Part of Maxwell Williams' Take it to the Max

Film still from The Modernist, 2017 Catherine Opie, courtesy Regen Projects

While queuing to enter the screening dome set up in the middle of Regen Projects, the gallery’s director Shaun Regen fluttered by with a worried expression on her face. Not everyone would get inside to see Catherine Opie’s first foray into film-making, The Modernist. “It’s difficult,” Regen sighed, feeling the burden of the growing popularity of art exhibitions, where an overflow of gallery-goers seeking a shared experience end up just sharing the experience of waiting in a line.

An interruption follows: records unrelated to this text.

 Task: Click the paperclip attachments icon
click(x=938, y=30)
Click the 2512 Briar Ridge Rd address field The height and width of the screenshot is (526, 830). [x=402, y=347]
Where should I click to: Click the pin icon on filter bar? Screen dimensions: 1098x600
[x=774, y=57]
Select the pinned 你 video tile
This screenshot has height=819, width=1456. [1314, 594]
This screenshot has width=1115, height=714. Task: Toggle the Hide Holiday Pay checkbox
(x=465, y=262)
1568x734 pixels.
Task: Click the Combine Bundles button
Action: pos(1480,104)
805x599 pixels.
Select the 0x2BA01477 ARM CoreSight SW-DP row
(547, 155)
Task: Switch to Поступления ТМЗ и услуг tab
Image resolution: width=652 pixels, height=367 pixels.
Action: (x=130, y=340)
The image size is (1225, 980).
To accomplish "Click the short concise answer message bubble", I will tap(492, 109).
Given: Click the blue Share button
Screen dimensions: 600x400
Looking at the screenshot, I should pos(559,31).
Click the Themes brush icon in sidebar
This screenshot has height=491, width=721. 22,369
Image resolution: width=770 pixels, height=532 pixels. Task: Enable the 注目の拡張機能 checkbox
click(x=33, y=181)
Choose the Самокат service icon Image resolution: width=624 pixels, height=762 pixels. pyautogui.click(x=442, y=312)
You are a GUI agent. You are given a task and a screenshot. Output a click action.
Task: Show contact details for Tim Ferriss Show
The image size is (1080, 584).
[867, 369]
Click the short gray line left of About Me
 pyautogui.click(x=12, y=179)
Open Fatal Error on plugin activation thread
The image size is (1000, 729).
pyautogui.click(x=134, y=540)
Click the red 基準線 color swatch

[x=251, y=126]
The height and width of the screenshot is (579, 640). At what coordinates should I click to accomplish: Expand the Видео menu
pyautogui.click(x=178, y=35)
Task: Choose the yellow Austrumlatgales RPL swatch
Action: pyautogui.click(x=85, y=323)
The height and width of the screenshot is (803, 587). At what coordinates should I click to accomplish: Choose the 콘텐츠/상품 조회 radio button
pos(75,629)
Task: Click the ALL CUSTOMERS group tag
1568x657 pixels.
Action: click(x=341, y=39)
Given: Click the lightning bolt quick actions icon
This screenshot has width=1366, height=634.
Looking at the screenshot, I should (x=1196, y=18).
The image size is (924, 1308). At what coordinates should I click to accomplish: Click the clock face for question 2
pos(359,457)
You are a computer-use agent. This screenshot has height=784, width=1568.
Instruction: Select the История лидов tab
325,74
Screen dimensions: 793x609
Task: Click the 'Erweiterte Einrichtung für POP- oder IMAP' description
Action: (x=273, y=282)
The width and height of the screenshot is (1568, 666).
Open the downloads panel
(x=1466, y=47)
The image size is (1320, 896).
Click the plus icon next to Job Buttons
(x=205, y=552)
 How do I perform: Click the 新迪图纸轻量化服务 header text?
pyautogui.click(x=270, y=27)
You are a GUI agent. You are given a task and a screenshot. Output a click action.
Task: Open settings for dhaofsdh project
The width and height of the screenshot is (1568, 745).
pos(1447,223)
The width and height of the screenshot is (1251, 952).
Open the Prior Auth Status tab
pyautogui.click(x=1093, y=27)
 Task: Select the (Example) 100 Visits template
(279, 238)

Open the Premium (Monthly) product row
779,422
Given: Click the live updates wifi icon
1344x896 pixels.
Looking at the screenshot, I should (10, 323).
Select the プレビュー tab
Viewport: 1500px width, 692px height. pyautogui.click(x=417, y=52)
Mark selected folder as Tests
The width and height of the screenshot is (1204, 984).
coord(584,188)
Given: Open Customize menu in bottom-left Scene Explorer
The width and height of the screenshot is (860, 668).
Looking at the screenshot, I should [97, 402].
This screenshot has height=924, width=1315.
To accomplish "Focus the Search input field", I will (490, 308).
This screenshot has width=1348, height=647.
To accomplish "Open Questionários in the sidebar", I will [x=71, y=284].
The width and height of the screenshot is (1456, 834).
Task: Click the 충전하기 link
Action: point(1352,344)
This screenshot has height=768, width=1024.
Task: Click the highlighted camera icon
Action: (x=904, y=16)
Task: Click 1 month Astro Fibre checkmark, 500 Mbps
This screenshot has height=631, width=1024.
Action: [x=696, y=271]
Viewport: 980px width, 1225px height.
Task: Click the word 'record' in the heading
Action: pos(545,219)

Thankfully, the 22-minute stop-motion, slideshow-style film is worth the wait. It follows her longtime collaborator Pig Pen as a serial arsonist who methodically, and often hilariously, burns down LA’s most famous mid-century Modern homes. Pig Pen pours gasoline all over these landmarks—the Chemosphere, a saucer-shaped house perched in the Hollywood Hills designed by the architect John Lautner and now owned by the publisher Benedikt Taschen; the Sheats-Goldstein Residence, also designed by Lautner and recently donated by the eccentric millionaire James Goldstein to the Los Angeles County Museum of Art; and Larry Gagosian’s Beverly Hills base, originally built for the actor Gary Cooper—before dropping a single match and scampering off. The real catharsis comes in the form of newspaper articles Pig Pen cuts out the next morning and pastes up on the wall like a serial killer, particularly the one that reads: “Fire at Global Art Dealer Larry Gagosian’s A. Quincy Jones House.”